Netice olarak, bireysel veya aile içindeki bir sorun gibi görünen uzun süreli bakım ihtiyacı, ülkemiz için de toplumsal bir sorun haline gelmiştir. Nitekim 12. Kalkınma Planı'nın temel amaç ve politikalarından birisinin de "sigortacılık sektörünün gelişiminin desteklenmesi ile ileri yaşlarda bakım hizmetlerinin karşılanmasına yönelik, tamamlayıcı uzun süreli bakım sigortasının ihdası" olduğu ifade edilmiştir. Nitekim, uzun süreli bakım riskini temin eden özel sigortaların varlığı, aslen kamu kaynaklarıyla finanse edilen sosyal nitelikli sigortaların toplum üzerinde yaratacağı yükün hafiflemesine de yardım edecektir.

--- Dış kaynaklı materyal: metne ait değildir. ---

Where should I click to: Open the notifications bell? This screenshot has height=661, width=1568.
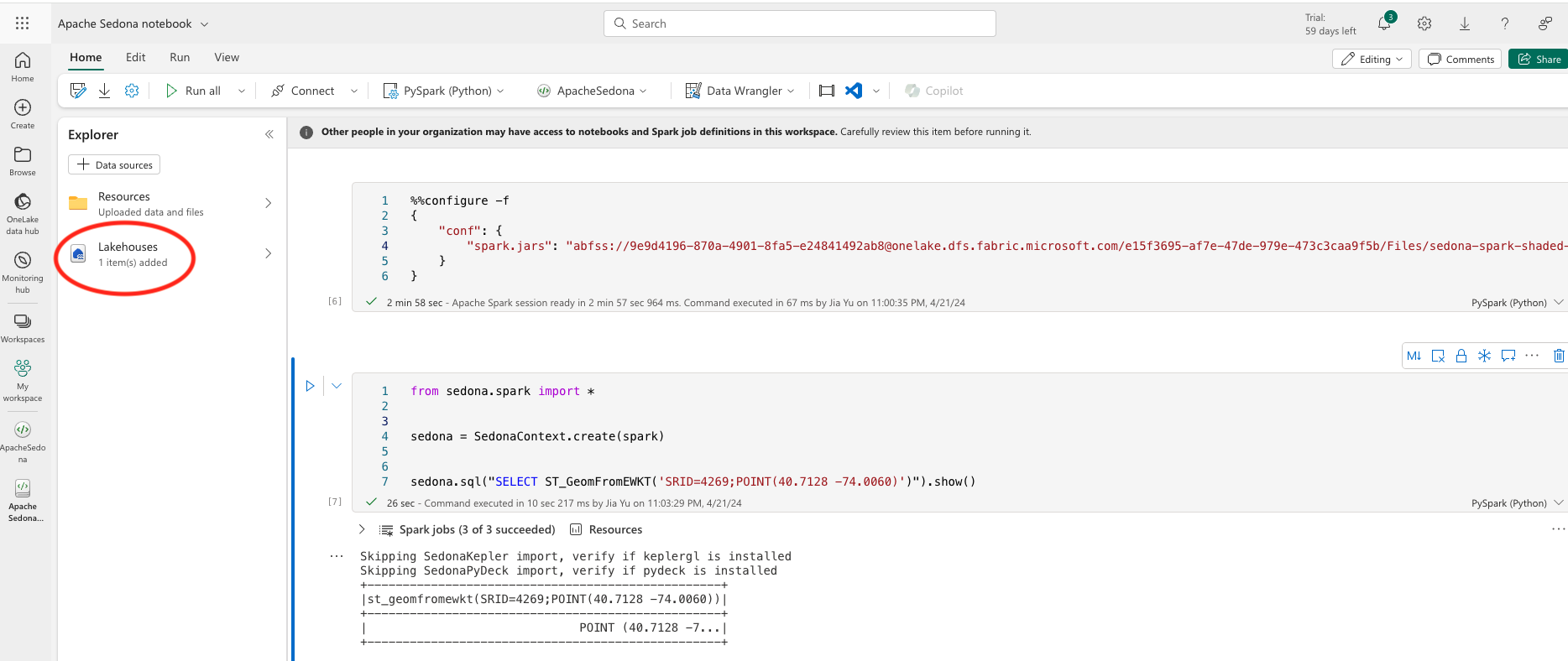(1384, 24)
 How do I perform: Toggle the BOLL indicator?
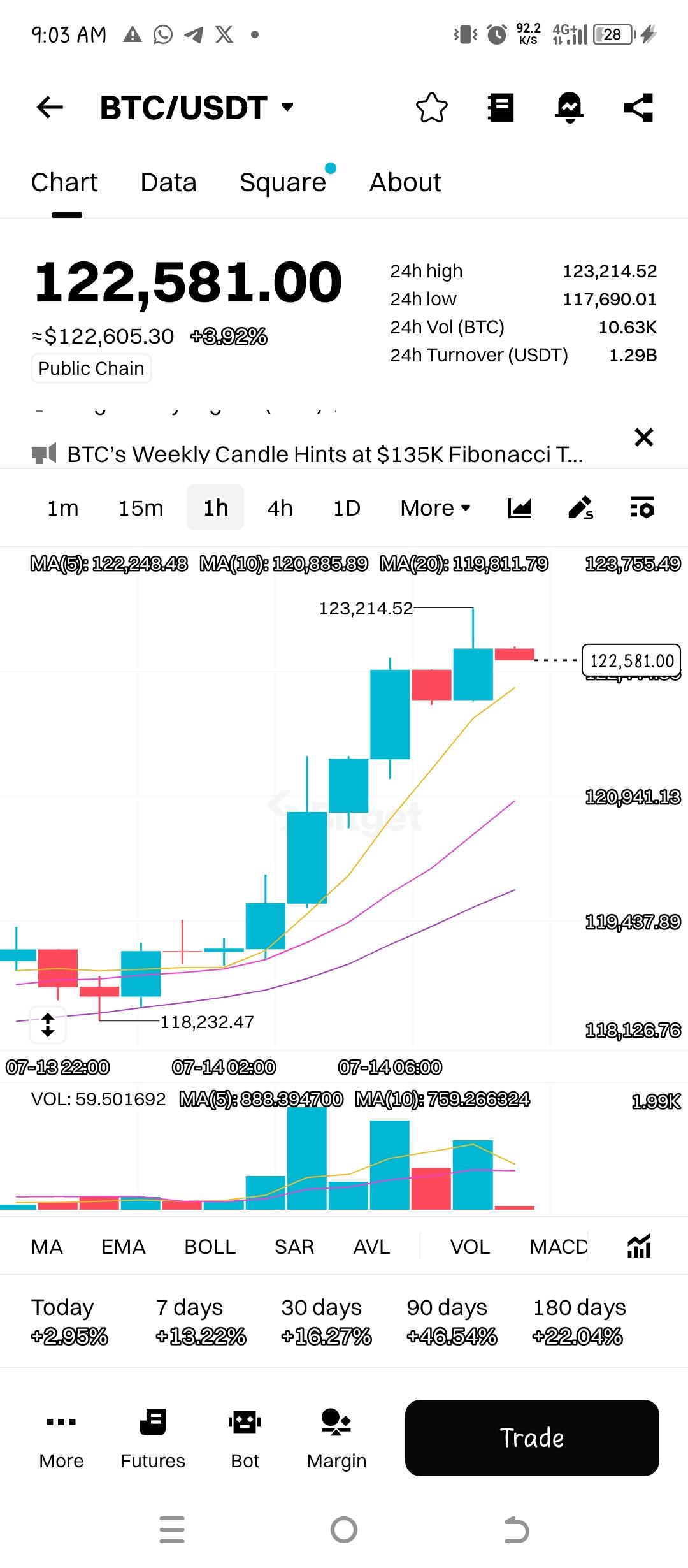(x=210, y=1247)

Halbuki, Türkiye'de ne nüfusun genelini içine alan sosyal nitelikli bir sigorta sistemi ne bireysel olarak bu riski temin edebilecek özel sigorta sözleşmelerinin yapılmasını sağlayacak yasal ve idari bir alt yapı oluşturulmuştur. Oysa uzun süreli bakıma muhtaç kalma riski, gerçekleştiğinde kişileri ciddi bir mali yük altında bırakabilecek bir risktir.
Bu kapsamda, çalışmada özel uzun süreli bakım sigortası sözleşmesinin hukuki açıdan arz ettiği özellikler, ABD'deki uygulama ve yasal düzenlemeler üzerinden, Türk sigorta hukukunun kural ve ilkeleriyle karşılaştırmalı olarak aktarılmaya çalışılmıştır.